Relevant Benefit Accrual Under a DB Arrangement
The concept of “relevant benefit accrual” is complex and there are two main tests that can be undertaken to ascertain if there has in fact been relevant benefit accrual within a DB scheme, effectively whether the benefits have increased by more than the “appropriate limit”. This is the greater of two values:
• the indexed amount;
• the earnings recalculation amount.
However, for most clients, the test most likely to be beneficial is the “indexed amount” test. In each of the years since A-Day, the index used is 5%. So, in the 10 tax years following on from A-Day (i.e. up to 5 April 2016), DB rights could have increased by 162.89%, i.e. 1.05 10.
The transfer value
In simple terms, one of the principles underlying DWP legislation on pension schemes is the requirement under English & Welsh trust law that beneficiaries must be treated fairly. This means that if a transfer value offered to one individual has been calculated in a more (or less) generous manner than those calculated for other members of the scheme, there are issues under DWP (as opposed to HMRC) pension legislation. This would have serious consequences for the pension scheme and for the trustees personally. Accordingly, scheme actuaries undertake calculations to prove that members are being treated fairly. So long as the transfer value has been calculated by the scheme actuary and, in their view, represents the actuarial equivalent of the DB rights being surrendered on transfer, HMRC will have no issue with the monetary value of the amount transferred from the DC scheme to a DC scheme; see PTM092420. There is nothing wrong with a sponsoring employer asking the scheme actuary to make assumptions for every member who is having CETVs calculated that are more generous and will result in a higher CETV, so long as the actuary can sign off that the transfers are still calculated in accordance with the CETV requirement. So, using a lower discount rate, or assuming a higher level of revaluation in deferment would both increase a CETV.
However, if the CETV has been calculated by the scheme actuary, and that transfer value is then enhanced by way of additional funding being made available (probably) by the sponsoring employer, it is that enhancement which would be treated by HMRC as resulting in the loss of enhanced/fixed protection, as by definition, the transfer value being offered is greater than the actuarial equivalent.

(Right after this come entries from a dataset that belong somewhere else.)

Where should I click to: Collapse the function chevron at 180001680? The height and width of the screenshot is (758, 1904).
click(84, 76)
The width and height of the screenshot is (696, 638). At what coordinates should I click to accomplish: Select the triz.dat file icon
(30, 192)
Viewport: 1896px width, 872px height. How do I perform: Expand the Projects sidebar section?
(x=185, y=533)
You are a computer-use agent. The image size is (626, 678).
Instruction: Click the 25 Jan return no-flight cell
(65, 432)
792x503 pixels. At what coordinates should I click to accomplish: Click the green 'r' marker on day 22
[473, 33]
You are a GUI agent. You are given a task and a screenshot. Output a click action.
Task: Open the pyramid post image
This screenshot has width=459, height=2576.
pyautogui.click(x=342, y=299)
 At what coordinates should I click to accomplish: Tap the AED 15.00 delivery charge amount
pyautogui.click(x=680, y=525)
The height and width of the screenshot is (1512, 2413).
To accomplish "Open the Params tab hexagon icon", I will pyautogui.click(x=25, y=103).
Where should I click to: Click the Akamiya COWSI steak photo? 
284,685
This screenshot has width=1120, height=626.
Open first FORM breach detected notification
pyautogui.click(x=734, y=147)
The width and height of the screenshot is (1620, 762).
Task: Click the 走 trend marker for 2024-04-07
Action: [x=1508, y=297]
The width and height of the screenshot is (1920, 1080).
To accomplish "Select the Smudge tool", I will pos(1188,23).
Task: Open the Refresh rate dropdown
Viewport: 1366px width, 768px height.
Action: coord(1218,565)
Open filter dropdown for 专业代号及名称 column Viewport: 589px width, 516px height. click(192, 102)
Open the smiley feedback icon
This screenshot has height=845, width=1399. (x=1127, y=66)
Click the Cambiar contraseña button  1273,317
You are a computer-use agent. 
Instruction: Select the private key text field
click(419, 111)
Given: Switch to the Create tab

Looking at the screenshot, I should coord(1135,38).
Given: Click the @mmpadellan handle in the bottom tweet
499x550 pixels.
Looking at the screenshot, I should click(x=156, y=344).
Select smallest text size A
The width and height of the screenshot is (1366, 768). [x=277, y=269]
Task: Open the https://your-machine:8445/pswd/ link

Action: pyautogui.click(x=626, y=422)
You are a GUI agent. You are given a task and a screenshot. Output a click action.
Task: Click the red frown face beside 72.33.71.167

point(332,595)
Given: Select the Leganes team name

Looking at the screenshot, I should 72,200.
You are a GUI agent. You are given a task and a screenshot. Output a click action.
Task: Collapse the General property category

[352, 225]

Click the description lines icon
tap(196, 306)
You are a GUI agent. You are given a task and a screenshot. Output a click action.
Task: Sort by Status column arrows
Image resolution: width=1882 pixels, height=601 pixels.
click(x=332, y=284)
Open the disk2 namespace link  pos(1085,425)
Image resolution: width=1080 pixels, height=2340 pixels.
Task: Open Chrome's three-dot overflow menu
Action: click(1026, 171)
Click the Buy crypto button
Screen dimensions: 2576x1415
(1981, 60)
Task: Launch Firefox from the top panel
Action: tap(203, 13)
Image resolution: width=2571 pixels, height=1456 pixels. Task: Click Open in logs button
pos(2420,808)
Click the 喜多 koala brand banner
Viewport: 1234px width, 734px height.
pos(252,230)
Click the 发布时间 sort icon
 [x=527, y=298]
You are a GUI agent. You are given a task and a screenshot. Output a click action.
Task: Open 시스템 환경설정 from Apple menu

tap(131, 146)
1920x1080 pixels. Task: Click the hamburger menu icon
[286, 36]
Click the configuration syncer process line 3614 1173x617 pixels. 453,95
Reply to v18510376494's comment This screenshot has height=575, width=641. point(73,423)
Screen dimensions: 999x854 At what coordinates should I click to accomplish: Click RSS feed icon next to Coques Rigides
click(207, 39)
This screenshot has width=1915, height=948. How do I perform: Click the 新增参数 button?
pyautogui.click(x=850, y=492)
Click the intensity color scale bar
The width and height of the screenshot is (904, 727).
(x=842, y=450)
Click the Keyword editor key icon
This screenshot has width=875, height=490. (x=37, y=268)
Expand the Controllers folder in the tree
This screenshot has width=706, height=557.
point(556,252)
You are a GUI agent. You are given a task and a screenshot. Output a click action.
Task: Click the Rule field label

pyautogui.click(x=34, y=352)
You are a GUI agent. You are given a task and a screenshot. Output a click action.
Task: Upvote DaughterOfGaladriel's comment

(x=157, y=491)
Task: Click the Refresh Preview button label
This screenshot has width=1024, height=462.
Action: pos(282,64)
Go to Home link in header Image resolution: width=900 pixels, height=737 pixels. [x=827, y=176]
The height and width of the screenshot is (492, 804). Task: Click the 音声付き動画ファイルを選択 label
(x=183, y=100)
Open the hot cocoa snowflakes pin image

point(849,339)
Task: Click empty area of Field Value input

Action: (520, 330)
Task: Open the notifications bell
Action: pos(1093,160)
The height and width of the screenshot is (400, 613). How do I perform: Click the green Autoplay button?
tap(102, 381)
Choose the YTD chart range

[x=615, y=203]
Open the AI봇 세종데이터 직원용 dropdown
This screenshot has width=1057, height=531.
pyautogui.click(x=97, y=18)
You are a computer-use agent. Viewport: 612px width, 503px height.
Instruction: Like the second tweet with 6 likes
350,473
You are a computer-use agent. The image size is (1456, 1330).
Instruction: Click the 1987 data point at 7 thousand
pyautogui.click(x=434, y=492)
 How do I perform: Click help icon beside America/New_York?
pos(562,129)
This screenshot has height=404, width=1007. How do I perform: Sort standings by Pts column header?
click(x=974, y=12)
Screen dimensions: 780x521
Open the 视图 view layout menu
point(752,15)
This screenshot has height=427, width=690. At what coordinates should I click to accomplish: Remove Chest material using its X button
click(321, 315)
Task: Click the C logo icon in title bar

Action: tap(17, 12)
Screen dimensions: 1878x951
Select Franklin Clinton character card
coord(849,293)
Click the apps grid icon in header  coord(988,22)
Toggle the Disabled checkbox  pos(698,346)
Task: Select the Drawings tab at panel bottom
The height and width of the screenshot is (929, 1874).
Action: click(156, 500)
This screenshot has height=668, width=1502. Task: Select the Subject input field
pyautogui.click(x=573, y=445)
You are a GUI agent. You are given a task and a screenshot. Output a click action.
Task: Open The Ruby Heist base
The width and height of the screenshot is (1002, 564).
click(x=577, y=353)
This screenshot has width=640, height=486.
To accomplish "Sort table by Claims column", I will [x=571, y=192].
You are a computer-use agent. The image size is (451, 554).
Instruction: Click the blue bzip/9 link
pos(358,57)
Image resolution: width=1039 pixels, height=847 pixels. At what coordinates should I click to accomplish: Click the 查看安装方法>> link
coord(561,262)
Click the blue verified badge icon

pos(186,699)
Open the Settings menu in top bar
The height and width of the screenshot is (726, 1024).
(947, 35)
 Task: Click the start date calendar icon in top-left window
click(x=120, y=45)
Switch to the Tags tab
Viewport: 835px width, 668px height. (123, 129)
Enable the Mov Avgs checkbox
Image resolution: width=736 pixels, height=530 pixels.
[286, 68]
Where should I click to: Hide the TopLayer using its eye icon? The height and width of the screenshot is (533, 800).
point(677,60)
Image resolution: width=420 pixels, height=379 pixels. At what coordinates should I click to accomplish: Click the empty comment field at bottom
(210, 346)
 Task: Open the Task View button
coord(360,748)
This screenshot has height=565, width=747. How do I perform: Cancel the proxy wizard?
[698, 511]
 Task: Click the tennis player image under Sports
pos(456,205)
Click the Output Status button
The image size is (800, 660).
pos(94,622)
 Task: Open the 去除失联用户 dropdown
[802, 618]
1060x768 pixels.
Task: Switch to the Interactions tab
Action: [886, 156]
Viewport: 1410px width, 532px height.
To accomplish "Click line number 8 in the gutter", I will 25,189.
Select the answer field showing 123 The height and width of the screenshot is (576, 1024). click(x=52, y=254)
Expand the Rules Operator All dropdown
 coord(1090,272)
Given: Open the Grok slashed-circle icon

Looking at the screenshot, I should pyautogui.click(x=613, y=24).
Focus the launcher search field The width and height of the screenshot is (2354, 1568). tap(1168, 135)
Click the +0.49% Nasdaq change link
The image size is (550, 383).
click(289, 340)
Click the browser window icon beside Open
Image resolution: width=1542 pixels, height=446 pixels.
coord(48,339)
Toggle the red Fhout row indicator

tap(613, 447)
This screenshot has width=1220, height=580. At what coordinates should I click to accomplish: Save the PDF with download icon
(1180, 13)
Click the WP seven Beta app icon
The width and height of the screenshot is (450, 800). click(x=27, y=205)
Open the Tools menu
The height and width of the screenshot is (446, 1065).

So, the crux of the matter is to understand what is meant by an “enhanced CETV”.
When the transfer is received by the DC arrangement
Once the benefits are received into the DC Arrangement (e.g. a SIPP or PPP) the only test for “relevant benefit accrual” to be undertaken at any future date is a test to see if there has been any “relievable pension contributions” under the arrangement since it was established; a “permitted transfer” is not a “relievable pension contribution”.
To quote HMRC: “Essentially the relevant benefit accrual test for other money purchase arrangements is an input test. So, payment of benefits from this type of arrangement will not trigger loss of enhanced protection.”
Most of the issues we find with transfer advice relate to general suitability and compliance aspects. However, there are times when a technical issue like loss of protection can result in a suitability problem, especially if it is an issue that only comes up occasionally. Firms need to ensure that advisers look out for these potential pitfalls and factor them in to the advice when required.